— Begin —
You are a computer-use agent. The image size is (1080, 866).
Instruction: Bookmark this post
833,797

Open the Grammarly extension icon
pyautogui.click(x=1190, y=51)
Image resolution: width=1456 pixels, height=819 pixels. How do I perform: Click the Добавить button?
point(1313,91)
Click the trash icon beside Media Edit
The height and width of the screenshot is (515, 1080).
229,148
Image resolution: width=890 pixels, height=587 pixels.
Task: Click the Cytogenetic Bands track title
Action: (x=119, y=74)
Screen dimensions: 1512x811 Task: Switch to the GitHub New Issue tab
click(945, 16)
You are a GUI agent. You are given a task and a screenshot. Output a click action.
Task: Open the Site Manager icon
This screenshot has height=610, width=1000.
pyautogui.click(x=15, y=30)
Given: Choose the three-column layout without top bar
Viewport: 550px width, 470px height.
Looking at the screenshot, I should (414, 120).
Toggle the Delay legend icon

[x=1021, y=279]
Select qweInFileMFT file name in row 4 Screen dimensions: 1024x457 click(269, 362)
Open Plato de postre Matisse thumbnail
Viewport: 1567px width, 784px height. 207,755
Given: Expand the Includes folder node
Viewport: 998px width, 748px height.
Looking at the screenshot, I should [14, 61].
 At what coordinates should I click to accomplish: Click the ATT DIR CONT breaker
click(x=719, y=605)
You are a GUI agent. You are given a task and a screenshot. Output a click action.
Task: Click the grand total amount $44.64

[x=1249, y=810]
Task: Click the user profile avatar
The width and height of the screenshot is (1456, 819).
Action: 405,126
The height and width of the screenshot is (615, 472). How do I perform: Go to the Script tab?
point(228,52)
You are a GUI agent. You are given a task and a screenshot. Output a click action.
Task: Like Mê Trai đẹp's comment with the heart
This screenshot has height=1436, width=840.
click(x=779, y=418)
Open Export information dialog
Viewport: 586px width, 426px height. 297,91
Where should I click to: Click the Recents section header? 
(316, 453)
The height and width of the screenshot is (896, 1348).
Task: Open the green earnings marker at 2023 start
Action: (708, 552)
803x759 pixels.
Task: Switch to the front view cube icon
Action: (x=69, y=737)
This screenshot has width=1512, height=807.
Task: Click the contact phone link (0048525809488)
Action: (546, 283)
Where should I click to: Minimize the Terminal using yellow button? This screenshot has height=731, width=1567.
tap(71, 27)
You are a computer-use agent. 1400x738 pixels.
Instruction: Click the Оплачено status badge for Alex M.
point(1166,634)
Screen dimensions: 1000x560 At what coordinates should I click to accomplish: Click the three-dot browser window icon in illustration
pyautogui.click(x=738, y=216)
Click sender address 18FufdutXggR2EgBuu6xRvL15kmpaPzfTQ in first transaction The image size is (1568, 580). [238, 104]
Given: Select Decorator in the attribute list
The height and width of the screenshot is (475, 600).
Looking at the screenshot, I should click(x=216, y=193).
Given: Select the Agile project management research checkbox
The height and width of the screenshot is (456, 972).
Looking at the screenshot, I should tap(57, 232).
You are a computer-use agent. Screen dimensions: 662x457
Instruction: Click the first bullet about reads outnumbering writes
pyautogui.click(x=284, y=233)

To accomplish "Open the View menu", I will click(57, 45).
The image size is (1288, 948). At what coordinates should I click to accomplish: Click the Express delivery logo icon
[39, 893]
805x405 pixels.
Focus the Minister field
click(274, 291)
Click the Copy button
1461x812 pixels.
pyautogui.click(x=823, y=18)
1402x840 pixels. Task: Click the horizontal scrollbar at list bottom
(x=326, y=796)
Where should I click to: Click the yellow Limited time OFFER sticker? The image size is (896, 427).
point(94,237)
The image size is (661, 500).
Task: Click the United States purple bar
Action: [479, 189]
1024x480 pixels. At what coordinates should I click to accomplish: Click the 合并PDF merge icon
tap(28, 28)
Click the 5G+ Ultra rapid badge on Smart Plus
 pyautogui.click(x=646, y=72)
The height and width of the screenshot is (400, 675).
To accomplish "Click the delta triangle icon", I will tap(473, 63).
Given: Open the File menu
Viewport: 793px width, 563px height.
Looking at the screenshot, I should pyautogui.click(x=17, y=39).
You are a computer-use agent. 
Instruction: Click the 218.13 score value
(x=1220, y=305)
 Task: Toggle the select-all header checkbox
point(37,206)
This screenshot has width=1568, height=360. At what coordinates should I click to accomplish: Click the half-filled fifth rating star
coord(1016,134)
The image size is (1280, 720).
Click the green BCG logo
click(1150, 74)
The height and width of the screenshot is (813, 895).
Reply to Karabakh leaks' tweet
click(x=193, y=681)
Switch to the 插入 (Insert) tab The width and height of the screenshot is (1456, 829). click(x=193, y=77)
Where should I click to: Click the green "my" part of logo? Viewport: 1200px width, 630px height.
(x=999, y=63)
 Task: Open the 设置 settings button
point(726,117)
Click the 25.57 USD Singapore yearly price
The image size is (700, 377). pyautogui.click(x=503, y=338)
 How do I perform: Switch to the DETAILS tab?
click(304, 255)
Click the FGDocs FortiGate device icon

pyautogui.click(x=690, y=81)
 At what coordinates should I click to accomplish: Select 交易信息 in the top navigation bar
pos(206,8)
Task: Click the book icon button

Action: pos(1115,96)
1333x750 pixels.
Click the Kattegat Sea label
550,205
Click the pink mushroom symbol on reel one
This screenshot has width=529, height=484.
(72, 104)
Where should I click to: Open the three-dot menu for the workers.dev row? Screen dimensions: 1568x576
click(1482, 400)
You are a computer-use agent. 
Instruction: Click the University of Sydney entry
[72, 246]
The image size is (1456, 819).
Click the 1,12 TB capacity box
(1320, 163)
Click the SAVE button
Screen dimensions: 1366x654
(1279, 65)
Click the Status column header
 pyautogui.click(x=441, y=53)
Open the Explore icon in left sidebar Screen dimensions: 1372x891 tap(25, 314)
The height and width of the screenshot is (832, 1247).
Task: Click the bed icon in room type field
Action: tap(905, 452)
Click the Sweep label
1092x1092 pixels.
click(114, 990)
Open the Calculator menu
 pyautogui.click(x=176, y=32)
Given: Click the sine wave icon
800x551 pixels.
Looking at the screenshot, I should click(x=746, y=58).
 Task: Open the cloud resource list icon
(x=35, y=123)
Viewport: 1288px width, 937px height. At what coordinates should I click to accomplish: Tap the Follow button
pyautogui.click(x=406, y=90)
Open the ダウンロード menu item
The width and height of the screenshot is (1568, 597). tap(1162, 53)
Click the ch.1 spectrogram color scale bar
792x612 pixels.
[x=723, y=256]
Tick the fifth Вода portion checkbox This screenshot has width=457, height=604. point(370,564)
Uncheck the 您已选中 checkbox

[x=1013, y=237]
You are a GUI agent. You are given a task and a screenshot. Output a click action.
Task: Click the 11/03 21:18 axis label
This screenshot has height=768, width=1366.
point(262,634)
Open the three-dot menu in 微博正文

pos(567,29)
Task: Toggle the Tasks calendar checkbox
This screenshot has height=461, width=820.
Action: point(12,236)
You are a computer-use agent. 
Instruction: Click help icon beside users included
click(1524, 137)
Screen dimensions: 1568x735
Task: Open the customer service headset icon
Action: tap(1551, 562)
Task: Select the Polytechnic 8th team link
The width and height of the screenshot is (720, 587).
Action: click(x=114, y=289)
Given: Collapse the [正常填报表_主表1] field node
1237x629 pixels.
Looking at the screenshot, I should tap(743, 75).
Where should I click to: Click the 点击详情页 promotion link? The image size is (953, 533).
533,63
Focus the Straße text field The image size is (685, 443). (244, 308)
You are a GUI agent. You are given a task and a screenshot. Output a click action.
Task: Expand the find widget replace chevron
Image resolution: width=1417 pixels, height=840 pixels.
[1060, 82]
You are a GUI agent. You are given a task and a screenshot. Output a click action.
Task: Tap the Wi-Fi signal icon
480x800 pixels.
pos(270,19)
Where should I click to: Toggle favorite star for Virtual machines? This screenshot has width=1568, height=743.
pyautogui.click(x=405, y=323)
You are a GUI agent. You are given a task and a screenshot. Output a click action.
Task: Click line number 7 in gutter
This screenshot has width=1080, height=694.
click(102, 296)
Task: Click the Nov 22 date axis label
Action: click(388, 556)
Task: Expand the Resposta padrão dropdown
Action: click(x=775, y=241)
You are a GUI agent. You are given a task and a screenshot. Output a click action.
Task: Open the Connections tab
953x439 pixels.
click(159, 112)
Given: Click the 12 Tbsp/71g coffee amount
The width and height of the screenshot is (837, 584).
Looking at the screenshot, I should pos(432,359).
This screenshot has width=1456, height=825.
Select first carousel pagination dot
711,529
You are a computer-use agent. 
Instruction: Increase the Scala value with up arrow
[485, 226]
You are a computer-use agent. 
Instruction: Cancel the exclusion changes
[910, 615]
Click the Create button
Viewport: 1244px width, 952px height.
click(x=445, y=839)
— End —
What the task asks: Pull out every line of the material that contains the string "value", matching case exactly.

Written answer:
Instruction: Click the 218.13 score value
Instruction: Increase the Scala value with up arrow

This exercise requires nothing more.